As it is, ITV has even managed to cock that one up too. The market realised something was afoot, the price galloped away from Granada, and everyone got cold feet, not least about prospects of obtaining clearance from the competition authorities. ITV may be losing advertising hand over fist, but together, the two companies still have a dominant share of all TV advertising in Britain. Carlton thoroughly deserves that much dreaded bid from Bertelsmann. As it stands, it's not worth preserving for the nation.

HBOS funding

James Crosby, chief executive of HBOS, has chosen the new equity route to raising more capital, in preference to CGNU's approach which is to cut the dividend but, a bit like CGNU, it is not entirely clear that he can find a better use for the cash than the markets can, or indeed what he wants it for at all.

There has always been a nagging doubt about HBOS's so far quite costly assault on the current account, small business and life assurance markets. Raising £1.2bn in new equity is bound to bring those doubts to a head once more. Most investors worry that there's already too much, not too little, capital invested in mainstream banking, and it is certainly odd that an old style mortgage bank widely recognised as awash with surplus capital when it was floated should now want even more of the stuff. Halifax has since merged with the more capital hungry Bank of Scotland, but this doesn't entirely answer the point. The historical precedents bode ill. Barclays famously came to grief after launching a rights issue 14 years ago to fund its own dash for growth ahead of the last economic slowdown. Mr Crosby will remember it well. He was a fund manager at the time.

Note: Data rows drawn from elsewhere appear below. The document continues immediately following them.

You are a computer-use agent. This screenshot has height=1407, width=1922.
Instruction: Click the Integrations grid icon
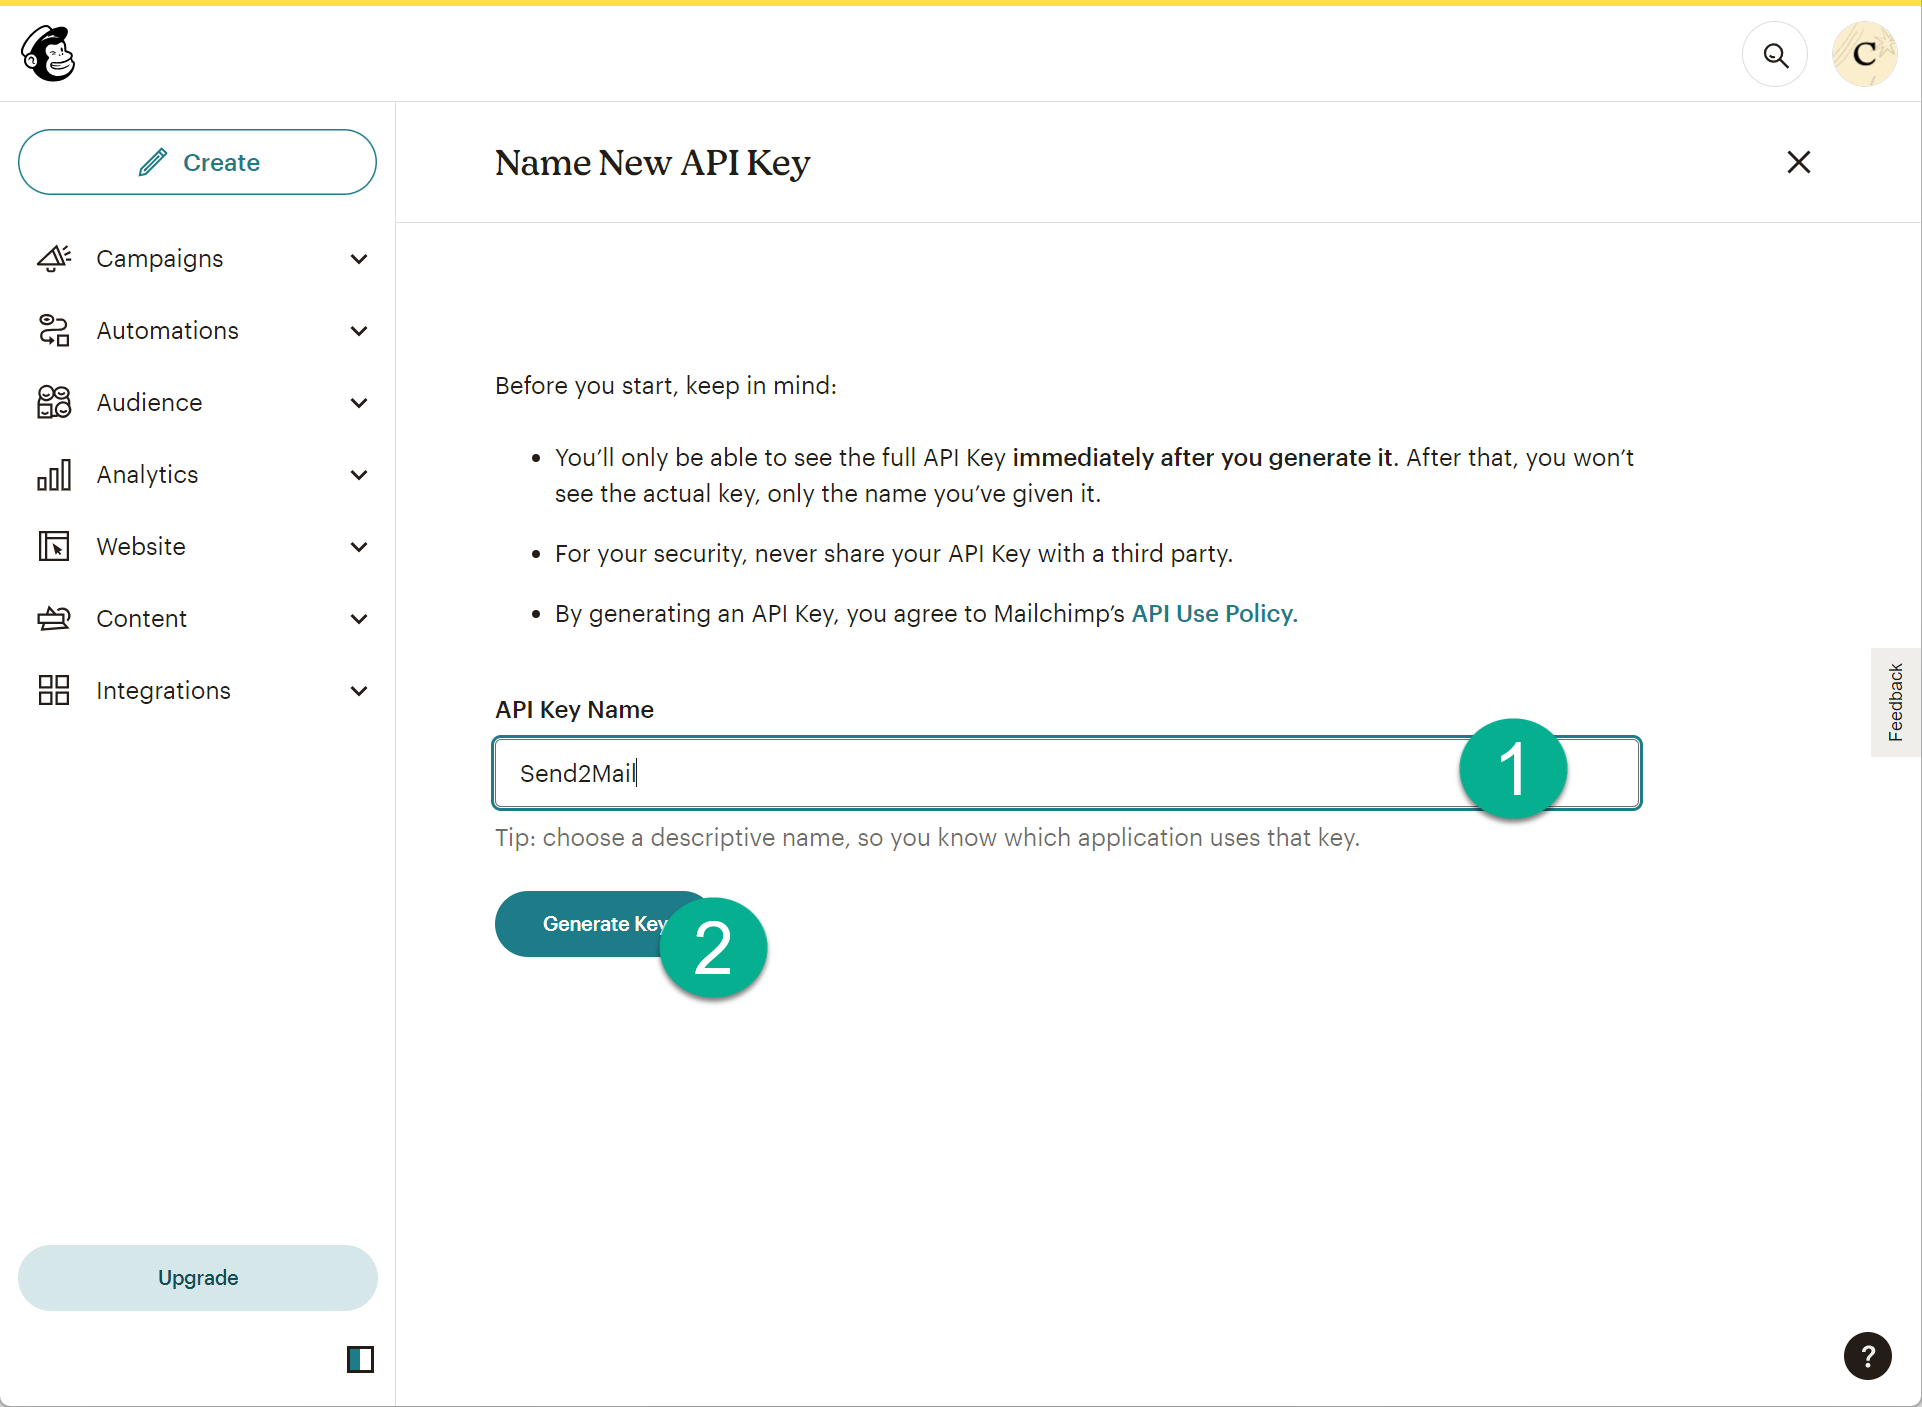tap(54, 691)
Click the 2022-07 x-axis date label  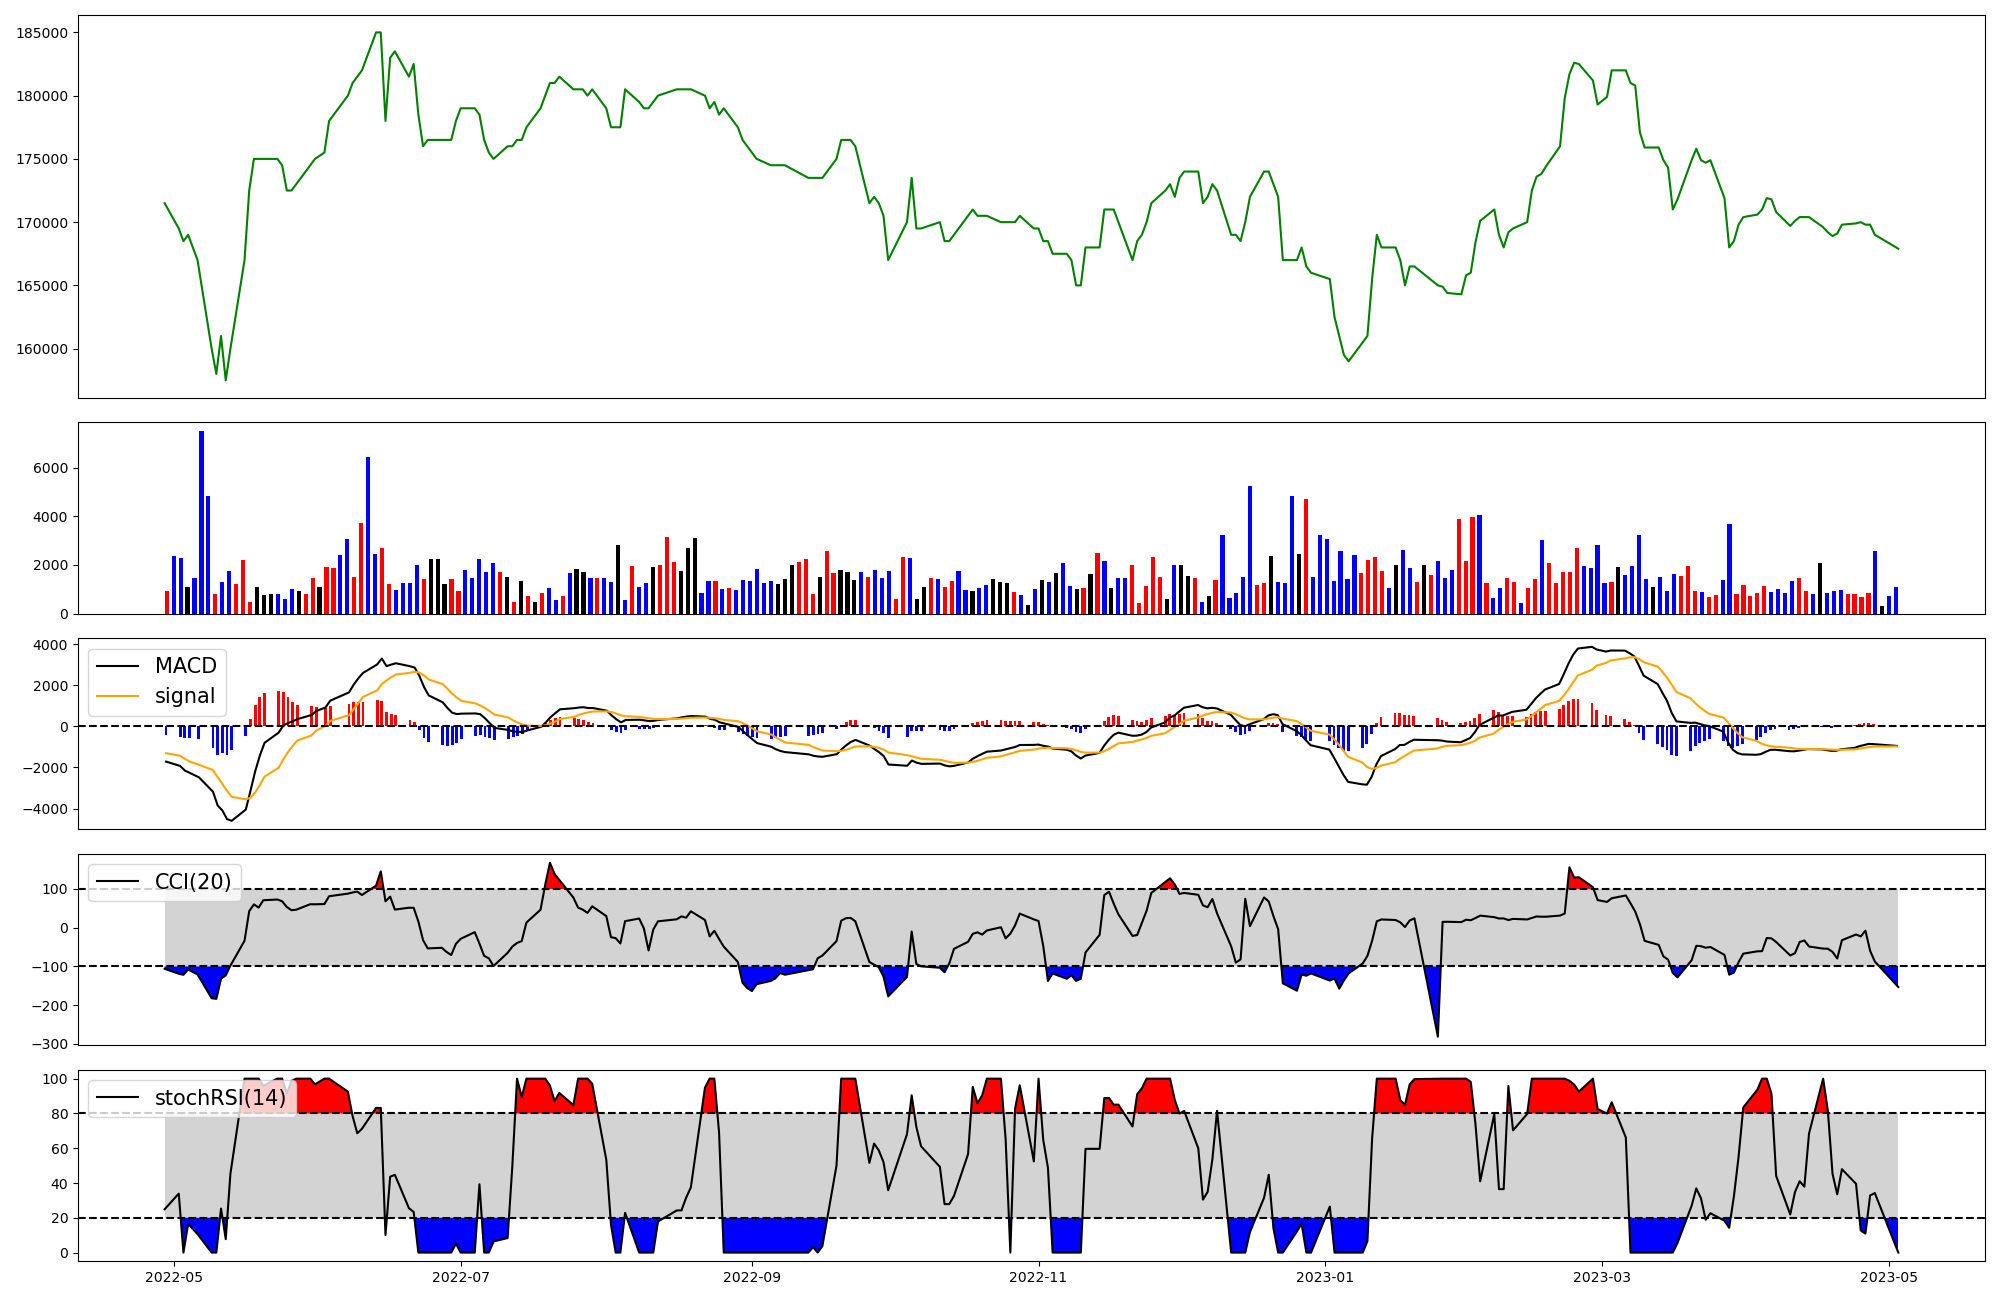(x=461, y=1277)
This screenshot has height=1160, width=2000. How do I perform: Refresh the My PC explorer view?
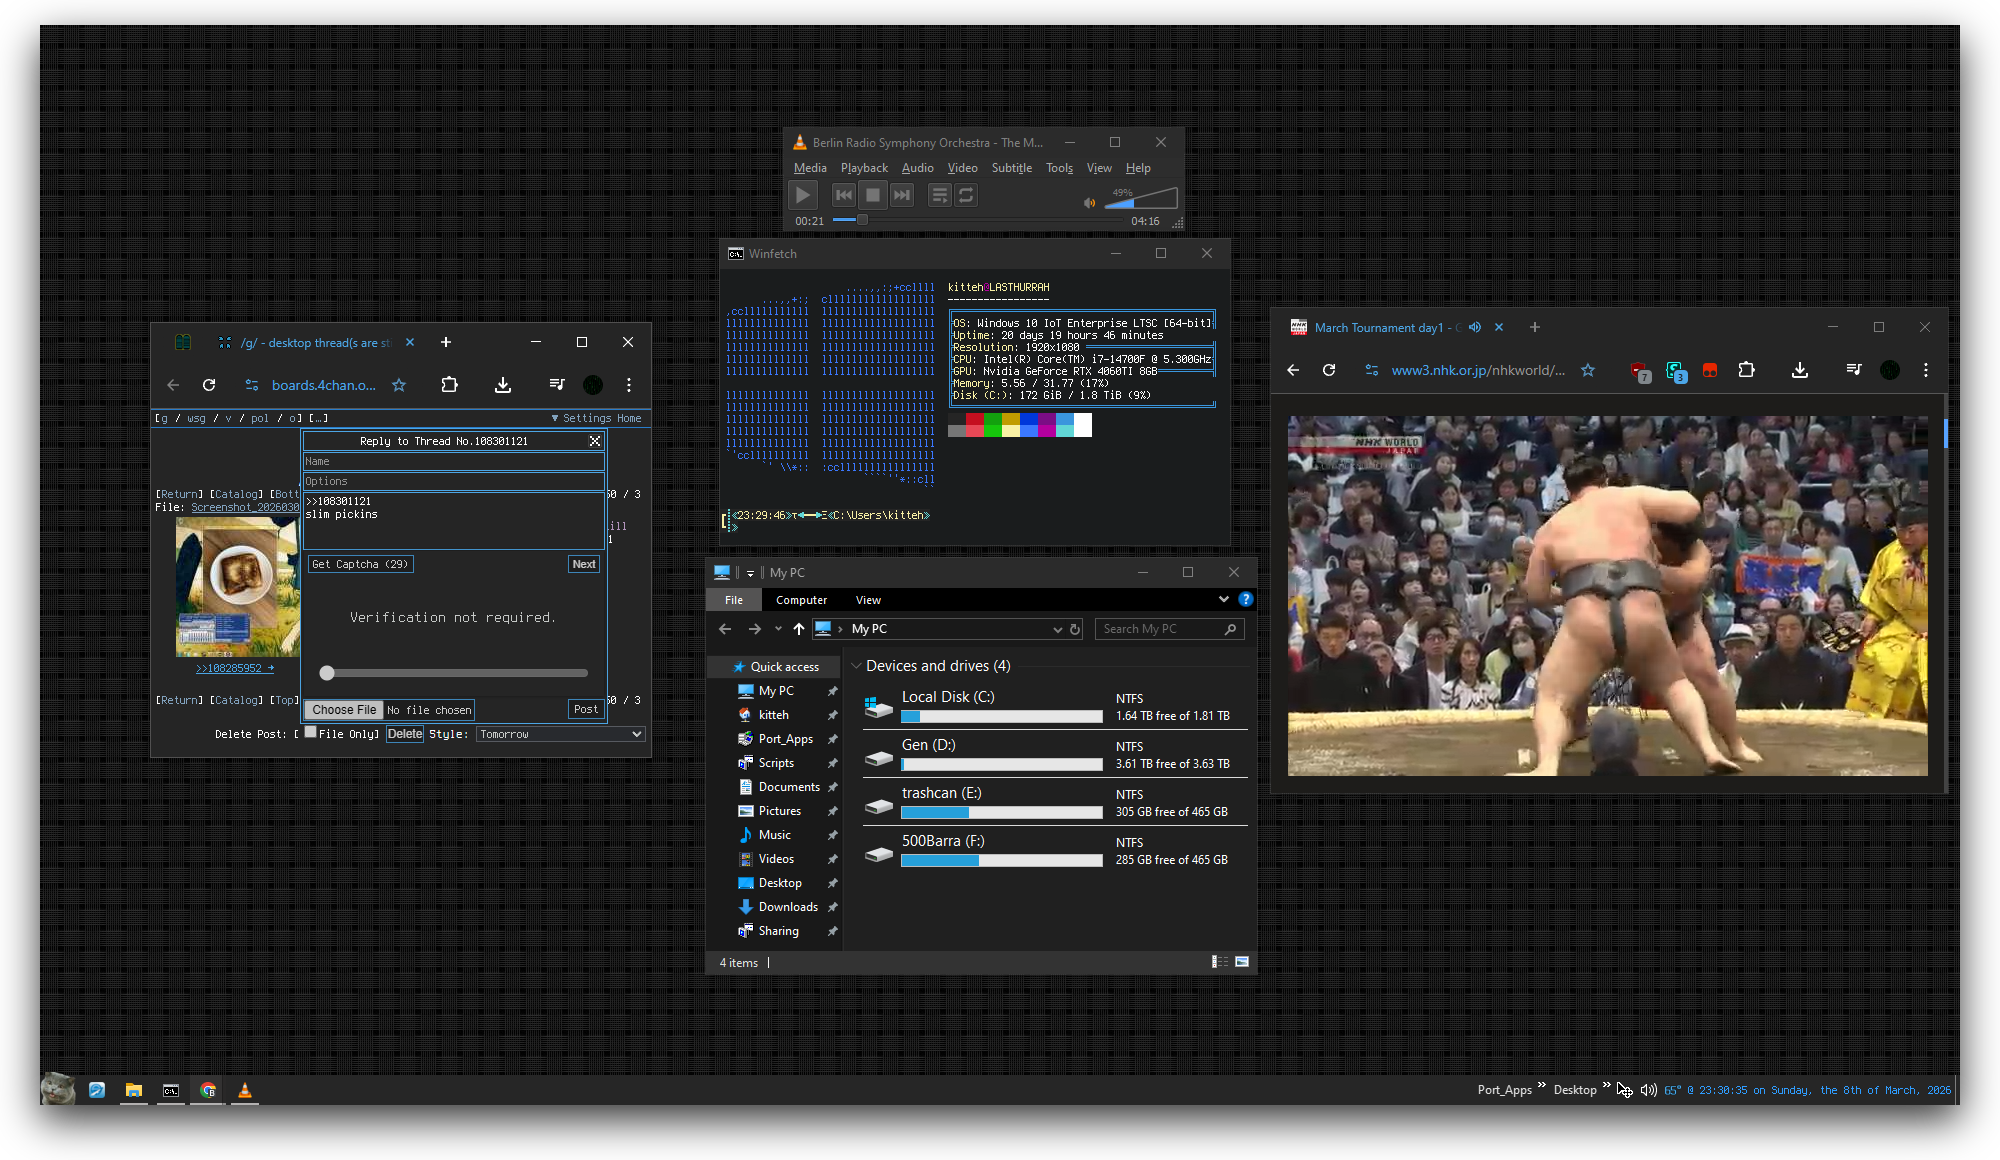pos(1075,629)

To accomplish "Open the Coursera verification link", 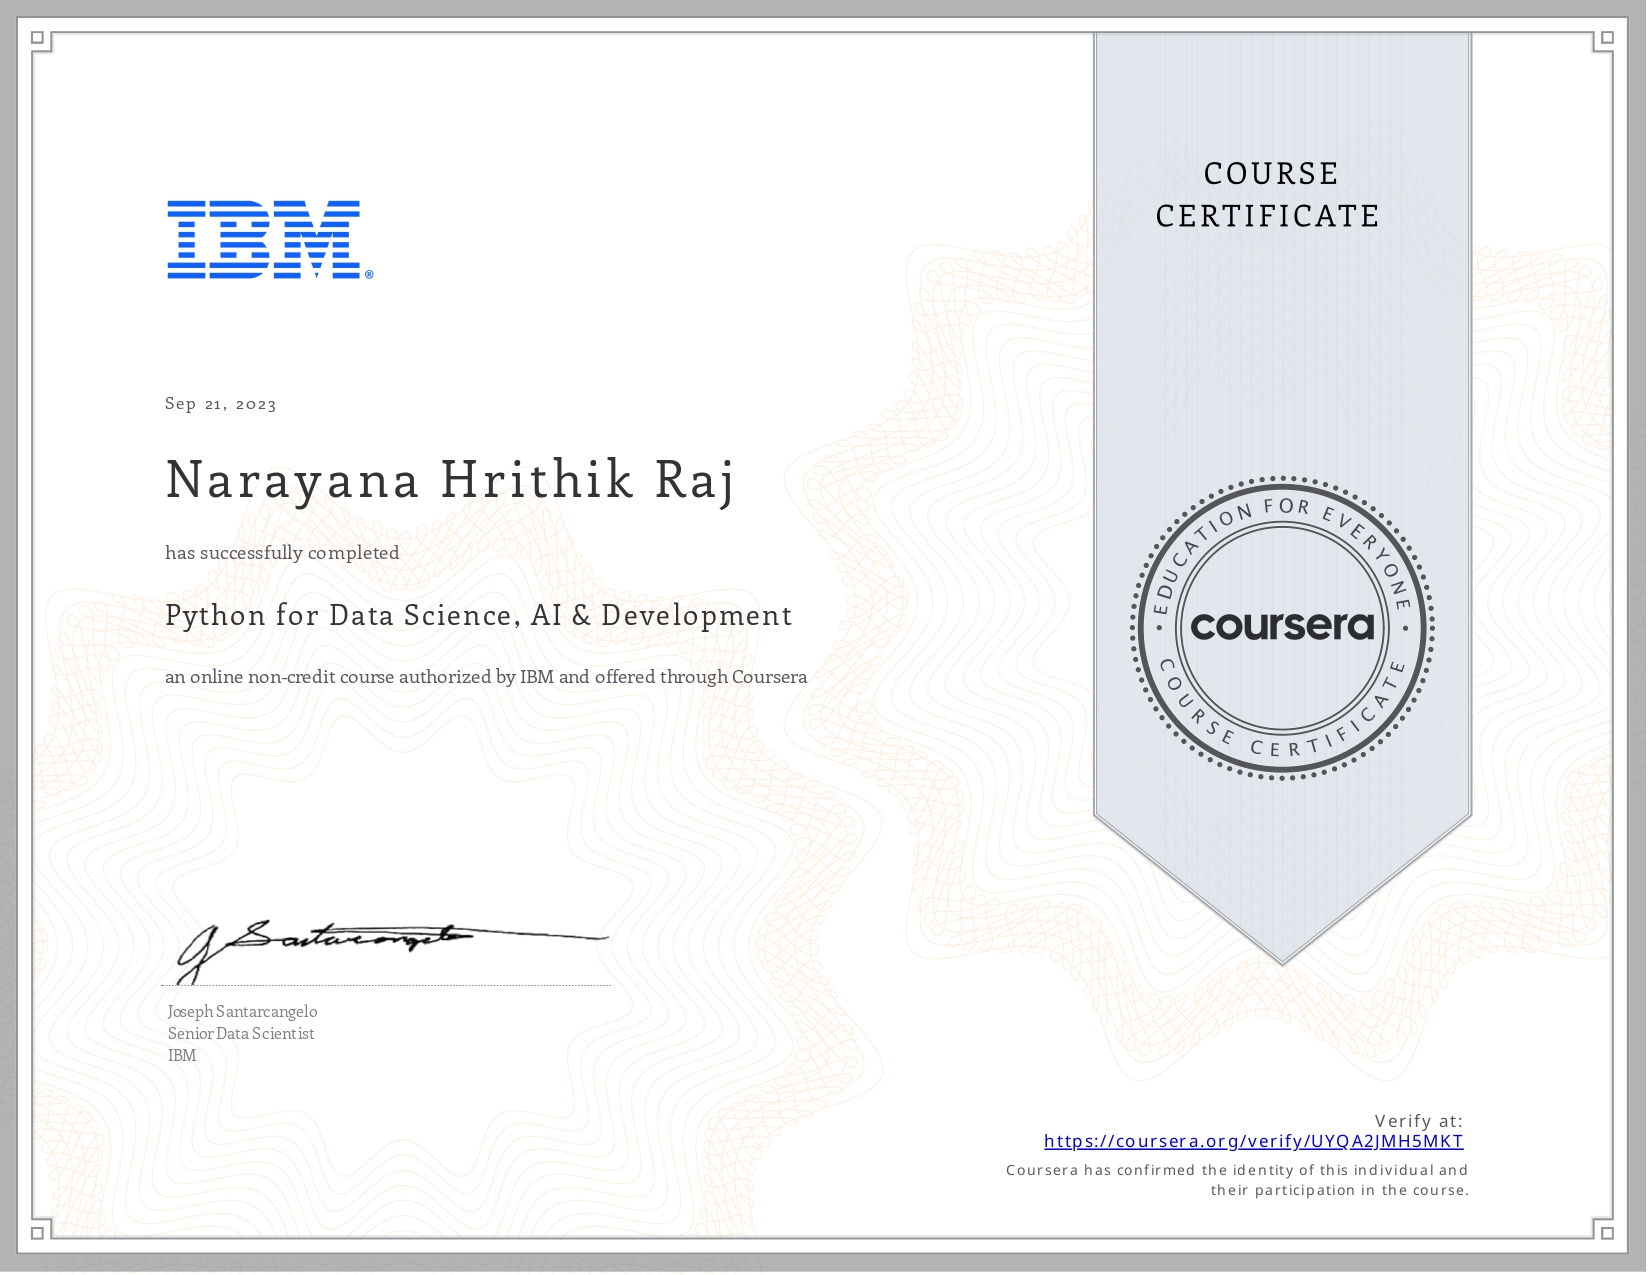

HBOS argues that it needs the capital to bolster reserves in its life and savings business. The plan is to tempt customers into buying more of these products with lower upfront fees, even if that means sacrificing group profitability in the short-term. Without the share placing, it would be impossible to chase these opportunities without sacrificing HBOS's strategy to grab market share in the current account and corporate banking market. HBOS is already feeling the strain of its ambitions. Net cash inflows were £1.25bn lower last year than in 2000, at £3.24bn. The commitment to a progressive dividend policy is only adding to the pain. Everyone wants capital, it seems, but nobody is able to promise a rapid payback.